IARC 60th Anniversary - 19-21 May 2026
Session : 20/05/26 - Posters
Shifting Information Pathways in Cancer-Related Health Seeking and Implications for AI-Mediated Misinformation Risk
JAVAHERI H. 1, GHAMARNEJAD O. 2, STAVROU G. 2, LUKOWICZ P. 1, ZHOU B. 1
1 German Research Center for Artificial Intelligence (DFKI), Kaiserslautern, Germany; 2 Klinikum Saarbrücken, Saarbrücken, Germany
Background:
Population-level cancer surveillance and early awareness efforts increasingly rely on digital traces of health information seeking, particularly web search behavior. The rapid adoption of large language models (LLMs) introduces a potential shift in how individuals access and interpret health information. Unlike traditional search engines, LLMs generate synthesized responses that may contain inaccuracies or hallucinations, raising concerns about misinformation exposure in early-stage cancer information seeking.
Objectives:
To assess whether the widespread availability of LLMs is associated with substitution away from traditional web search for cancer-related information seeking, and to discuss the implications of such shifts for misinformation risk and cancer surveillance.
Methods:
We analyzed weekly Google Trends data from 2020 to 2025 for multiple high-frequency cancer types at the global level. Cancer-related queries were categorized into informational queries reflecting symptom interpretation and early information seeking, and transactional queries reflecting care access intent. In parallel, we constructed an index of LLM-related search interest.
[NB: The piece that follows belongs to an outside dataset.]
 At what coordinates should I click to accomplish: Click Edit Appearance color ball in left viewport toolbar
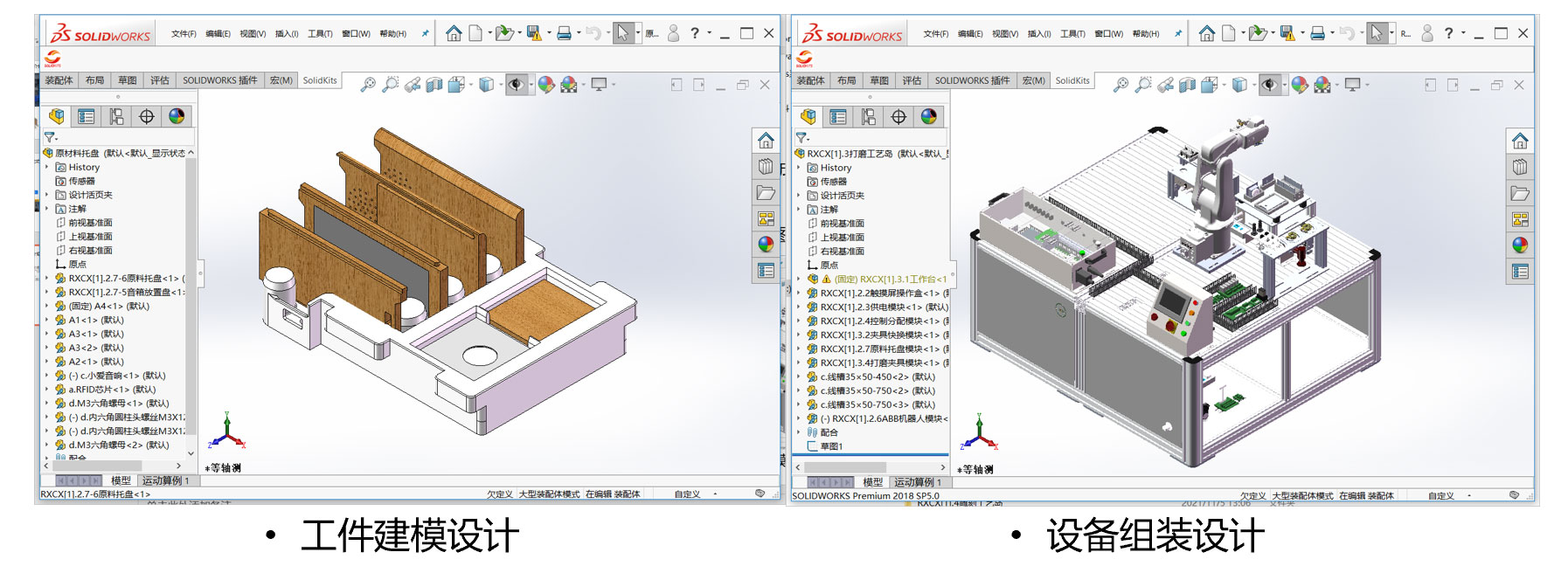point(545,84)
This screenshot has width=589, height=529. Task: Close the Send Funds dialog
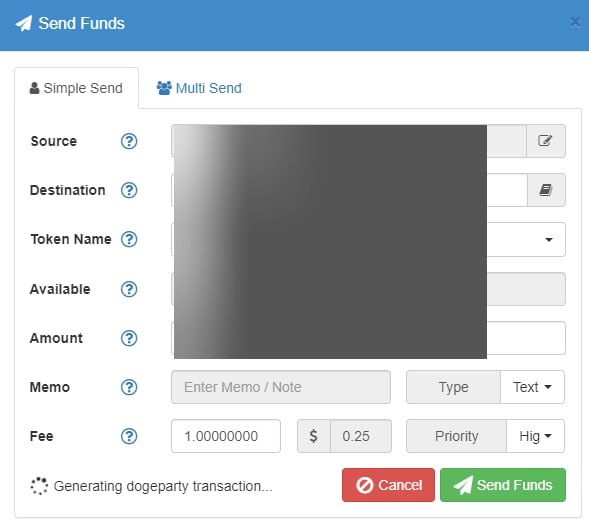[575, 22]
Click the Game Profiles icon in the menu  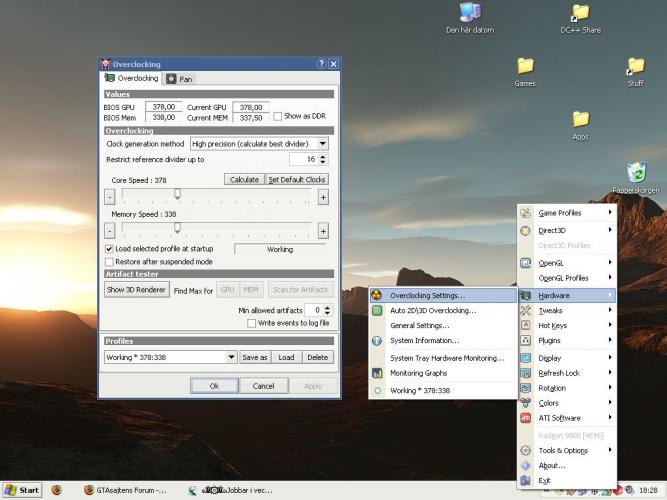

Using anchor-based normalization and counterfactual forecasting based on pre-LLM dynamics, we quantified post-period deviations in search behavior. Change-point detection, lagged correlation analyses, negative controls, and placebo intervention tests were used to assess temporal alignment and robustness.
Results:
Globally, informational cancer-related search demand exhibited systematic post-period deviations below counterfactual expectations, while transactional search demand remained stable or increased. These informational declines temporally aligned with increases in LLM-related search interest and were characterized by negative lagged associations, indicating that rising interest in LLMs typically preceded reductions in traditional symptom-oriented search.
Conclusions:
The findings are consistent with a shift in early-stage cancer information seeking from traditional web search toward AI-mediated information sources. While observational, this shift has important implications for misinformation risk, as LLM-generated health information may differ in accuracy, uncertainty expression, and evidence grounding compared to traditional sources. Cancer surveillance and public health strategies that rely on search-based indicators may need to adapt to evolving AI-mediated information pathways and incorporate safeguards to mitigate potential downstream effects of misinformation and hallucinations.